Light Reflectance Spectroscopy to Detect Positive Surgical Margins on Prostate Cancer Specimens

Purpose: Intraoperative frozen section analysis is not routinely performed to determine positive surgical margins at radical prostatectomy due to time requirements and unproven clinical usefulness. Light reflectance spectroscopy, which measures light intensity reflected or backscattered from tissues, can be applied to differentiate malignant from benign tissue. We used a novel light reflectance spectroscopy probe to evaluate positive surgical margins on ex vivo radical prostatectomy specimens and correlate its findings with pathological examination.

Materials and methods: Patients with intermediate to high risk disease undergoing radical prostatectomy were enrolled. Light reflectance spectroscopy was performed on suspected malignant and benign prostate capsule immediately following organ extraction. Each light reflectance spectroscopy at 530 to 830 nm was analyzed and correlated with pathological results. A regression model and forward sequential selection algorithm were developed for optimal feature selection. Eighty percent of light reflectance spectroscopy data were selected to train a logistic regression model, which was evaluated by the remaining 20% data. This was repeated 5 times to calculate averaged sensitivity, specificity and accuracy.
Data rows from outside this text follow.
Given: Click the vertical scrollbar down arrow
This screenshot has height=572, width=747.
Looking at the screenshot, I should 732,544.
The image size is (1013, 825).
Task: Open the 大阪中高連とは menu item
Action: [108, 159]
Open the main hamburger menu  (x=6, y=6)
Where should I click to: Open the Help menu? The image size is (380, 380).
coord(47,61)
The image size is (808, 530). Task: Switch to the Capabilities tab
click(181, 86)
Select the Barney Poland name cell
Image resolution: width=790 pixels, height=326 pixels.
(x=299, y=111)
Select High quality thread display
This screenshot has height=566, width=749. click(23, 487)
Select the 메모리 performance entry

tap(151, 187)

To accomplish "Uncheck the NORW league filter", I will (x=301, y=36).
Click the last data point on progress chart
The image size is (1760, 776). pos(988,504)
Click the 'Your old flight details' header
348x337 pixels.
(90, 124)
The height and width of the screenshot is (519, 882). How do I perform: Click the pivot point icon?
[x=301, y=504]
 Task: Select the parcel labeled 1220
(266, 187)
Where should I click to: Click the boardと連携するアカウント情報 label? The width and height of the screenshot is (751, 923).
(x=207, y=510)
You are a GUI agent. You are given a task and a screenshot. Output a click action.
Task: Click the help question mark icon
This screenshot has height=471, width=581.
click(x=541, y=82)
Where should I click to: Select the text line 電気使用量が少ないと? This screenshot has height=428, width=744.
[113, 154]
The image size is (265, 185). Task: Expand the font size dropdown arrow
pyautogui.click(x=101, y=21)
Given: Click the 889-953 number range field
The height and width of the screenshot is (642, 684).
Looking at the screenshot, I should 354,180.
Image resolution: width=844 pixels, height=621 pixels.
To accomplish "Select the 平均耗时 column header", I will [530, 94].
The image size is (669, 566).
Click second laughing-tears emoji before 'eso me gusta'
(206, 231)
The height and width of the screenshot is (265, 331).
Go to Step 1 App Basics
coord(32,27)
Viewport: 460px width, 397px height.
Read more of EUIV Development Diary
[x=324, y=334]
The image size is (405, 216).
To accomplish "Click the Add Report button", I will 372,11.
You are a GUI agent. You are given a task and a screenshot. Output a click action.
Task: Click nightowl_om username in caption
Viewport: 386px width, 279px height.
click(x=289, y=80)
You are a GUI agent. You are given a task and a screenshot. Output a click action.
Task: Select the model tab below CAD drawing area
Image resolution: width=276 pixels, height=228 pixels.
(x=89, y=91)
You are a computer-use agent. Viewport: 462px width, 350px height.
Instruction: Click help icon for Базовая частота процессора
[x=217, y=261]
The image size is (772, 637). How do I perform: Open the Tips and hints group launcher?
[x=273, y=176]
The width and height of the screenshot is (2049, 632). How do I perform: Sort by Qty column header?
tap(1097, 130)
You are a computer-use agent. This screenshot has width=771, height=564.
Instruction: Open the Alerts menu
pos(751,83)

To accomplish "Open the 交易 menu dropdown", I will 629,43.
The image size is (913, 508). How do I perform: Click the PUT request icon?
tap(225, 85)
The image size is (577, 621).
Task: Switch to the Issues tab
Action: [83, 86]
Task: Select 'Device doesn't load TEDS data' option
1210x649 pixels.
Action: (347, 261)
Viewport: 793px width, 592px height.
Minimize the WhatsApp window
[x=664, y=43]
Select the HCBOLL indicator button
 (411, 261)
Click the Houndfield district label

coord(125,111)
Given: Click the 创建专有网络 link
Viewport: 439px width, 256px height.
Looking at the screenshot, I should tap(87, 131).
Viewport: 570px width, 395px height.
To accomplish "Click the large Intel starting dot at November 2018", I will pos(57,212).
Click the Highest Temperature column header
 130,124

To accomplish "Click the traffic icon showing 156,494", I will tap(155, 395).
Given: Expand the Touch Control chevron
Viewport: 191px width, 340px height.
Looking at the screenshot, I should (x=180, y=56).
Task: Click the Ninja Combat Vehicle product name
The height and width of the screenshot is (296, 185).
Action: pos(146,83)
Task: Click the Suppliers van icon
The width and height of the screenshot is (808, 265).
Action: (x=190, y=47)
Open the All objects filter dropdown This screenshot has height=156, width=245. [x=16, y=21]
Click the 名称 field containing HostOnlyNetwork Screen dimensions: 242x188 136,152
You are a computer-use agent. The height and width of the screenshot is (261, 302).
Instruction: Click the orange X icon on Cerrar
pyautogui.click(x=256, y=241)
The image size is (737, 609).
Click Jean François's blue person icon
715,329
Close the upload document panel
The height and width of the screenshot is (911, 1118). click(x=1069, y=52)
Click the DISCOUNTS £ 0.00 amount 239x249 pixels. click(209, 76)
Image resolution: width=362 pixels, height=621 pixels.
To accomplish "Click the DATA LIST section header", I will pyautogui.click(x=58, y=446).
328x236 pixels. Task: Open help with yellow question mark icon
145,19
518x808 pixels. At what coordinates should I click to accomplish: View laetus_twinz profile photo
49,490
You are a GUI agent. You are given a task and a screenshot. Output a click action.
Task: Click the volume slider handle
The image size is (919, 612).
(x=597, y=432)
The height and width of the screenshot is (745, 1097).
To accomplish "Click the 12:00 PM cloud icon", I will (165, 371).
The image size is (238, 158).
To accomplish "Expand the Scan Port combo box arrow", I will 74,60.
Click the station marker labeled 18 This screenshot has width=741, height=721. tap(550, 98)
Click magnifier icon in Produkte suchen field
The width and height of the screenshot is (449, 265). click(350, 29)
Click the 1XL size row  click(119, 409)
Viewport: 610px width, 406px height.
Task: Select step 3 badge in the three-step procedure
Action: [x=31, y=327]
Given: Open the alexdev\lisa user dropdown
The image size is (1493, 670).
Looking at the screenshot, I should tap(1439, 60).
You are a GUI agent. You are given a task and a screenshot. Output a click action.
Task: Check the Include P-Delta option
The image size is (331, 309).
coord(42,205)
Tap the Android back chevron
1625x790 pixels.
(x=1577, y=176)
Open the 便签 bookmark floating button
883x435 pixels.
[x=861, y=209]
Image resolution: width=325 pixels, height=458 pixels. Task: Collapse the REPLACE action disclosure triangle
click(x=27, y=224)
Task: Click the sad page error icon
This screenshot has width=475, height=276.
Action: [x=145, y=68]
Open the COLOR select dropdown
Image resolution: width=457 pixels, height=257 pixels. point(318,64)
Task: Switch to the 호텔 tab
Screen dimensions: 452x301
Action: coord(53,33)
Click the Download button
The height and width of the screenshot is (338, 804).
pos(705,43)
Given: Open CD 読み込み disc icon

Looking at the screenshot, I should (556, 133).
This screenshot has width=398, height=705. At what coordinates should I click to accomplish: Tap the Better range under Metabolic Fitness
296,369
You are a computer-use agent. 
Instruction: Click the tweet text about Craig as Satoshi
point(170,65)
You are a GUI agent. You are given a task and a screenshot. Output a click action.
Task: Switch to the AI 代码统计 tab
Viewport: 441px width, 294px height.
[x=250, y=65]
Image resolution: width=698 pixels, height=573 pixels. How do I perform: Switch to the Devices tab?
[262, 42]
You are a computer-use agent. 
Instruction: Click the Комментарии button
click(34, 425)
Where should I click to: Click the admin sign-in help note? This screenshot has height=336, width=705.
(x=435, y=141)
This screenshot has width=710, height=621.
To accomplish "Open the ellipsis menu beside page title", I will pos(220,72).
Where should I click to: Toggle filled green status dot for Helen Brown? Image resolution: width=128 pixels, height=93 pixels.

Results: Light reflectance spectroscopy analysis was performed on 17 ex vivo prostate specimens, on which a total of 11 histologically positive and 22 negative surgical margins were measured. Two select features from 700 to 830 nm were identified as unique to malignant tissue. Cross-validation when performing the predictive model showed that the optical probe predicted positive surgical margins with 85% sensitivity, 86% specificity, 86% accuracy and an AUC of 0.95.

Conclusions: Light reflectance spectroscopy can identify positive surgical margins accurately in fresh ex vivo radical prostatectomy specimens. Further study is required to determine whether such analysis may be used in real time to improve surgical decision making and decrease positive surgical margin rates.